Top of RECORDS SHOWN
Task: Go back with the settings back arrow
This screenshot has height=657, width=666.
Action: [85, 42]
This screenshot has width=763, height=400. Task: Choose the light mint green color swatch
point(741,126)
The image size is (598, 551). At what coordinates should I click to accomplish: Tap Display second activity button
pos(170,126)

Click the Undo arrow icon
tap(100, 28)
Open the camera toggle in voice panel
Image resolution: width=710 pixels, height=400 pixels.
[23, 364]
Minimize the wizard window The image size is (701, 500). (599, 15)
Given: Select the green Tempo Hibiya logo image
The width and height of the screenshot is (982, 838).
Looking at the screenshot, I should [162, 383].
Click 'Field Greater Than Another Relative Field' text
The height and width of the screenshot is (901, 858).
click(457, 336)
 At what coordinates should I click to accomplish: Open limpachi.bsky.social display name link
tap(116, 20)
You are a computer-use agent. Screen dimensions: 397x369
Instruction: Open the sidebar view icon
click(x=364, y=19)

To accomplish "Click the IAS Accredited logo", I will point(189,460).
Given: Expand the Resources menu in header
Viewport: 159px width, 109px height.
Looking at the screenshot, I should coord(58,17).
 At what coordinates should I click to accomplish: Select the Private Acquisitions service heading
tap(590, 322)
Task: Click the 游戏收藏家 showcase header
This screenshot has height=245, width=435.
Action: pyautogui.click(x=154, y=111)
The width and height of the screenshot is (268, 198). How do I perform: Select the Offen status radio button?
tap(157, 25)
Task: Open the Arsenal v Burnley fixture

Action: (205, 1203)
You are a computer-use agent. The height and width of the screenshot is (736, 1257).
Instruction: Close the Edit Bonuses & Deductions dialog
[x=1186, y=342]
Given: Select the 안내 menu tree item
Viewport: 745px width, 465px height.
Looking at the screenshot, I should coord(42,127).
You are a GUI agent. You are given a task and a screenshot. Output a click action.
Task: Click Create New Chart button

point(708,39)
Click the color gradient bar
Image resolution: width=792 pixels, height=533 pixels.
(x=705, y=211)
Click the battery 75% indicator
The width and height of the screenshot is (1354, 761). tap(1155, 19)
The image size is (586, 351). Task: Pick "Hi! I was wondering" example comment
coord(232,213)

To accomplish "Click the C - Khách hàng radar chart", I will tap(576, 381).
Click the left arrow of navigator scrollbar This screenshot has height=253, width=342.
Bottom of RECORDS SHOWN
* [EXERCISE GOAL] Write out every record above, word for word.

* [ANSWER FOR THIS EXERCISE]
Task: Go back with the settings back arrow
This screenshot has height=657, width=666.
Action: [85, 42]
This screenshot has width=763, height=400. Task: Choose the light mint green color swatch
point(741,126)
The image size is (598, 551). At what coordinates should I click to accomplish: Tap Display second activity button
pos(170,126)

Click the Undo arrow icon
tap(100, 28)
Open the camera toggle in voice panel
Image resolution: width=710 pixels, height=400 pixels.
[23, 364]
Minimize the wizard window The image size is (701, 500). (599, 15)
Given: Select the green Tempo Hibiya logo image
The width and height of the screenshot is (982, 838).
Looking at the screenshot, I should [162, 383].
Click 'Field Greater Than Another Relative Field' text
The height and width of the screenshot is (901, 858).
click(457, 336)
 At what coordinates should I click to accomplish: Open limpachi.bsky.social display name link
tap(116, 20)
You are a computer-use agent. Screen dimensions: 397x369
Instruction: Open the sidebar view icon
click(x=364, y=19)

To accomplish "Click the IAS Accredited logo", I will point(189,460).
Given: Expand the Resources menu in header
Viewport: 159px width, 109px height.
Looking at the screenshot, I should coord(58,17).
 At what coordinates should I click to accomplish: Select the Private Acquisitions service heading
tap(590, 322)
Task: Click the 游戏收藏家 showcase header
This screenshot has height=245, width=435.
Action: pyautogui.click(x=154, y=111)
The width and height of the screenshot is (268, 198). How do I perform: Select the Offen status radio button?
tap(157, 25)
Task: Open the Arsenal v Burnley fixture

Action: (205, 1203)
You are a computer-use agent. The height and width of the screenshot is (736, 1257).
Instruction: Close the Edit Bonuses & Deductions dialog
[x=1186, y=342]
Given: Select the 안내 menu tree item
Viewport: 745px width, 465px height.
Looking at the screenshot, I should coord(42,127).
You are a GUI agent. You are given a task and a screenshot. Output a click action.
Task: Click Create New Chart button

point(708,39)
Click the color gradient bar
Image resolution: width=792 pixels, height=533 pixels.
(x=705, y=211)
Click the battery 75% indicator
The width and height of the screenshot is (1354, 761). tap(1155, 19)
The image size is (586, 351). Task: Pick "Hi! I was wondering" example comment
coord(232,213)

To accomplish "Click the C - Khách hàng radar chart", I will tap(576, 381).
Click the left arrow of navigator scrollbar This screenshot has height=253, width=342.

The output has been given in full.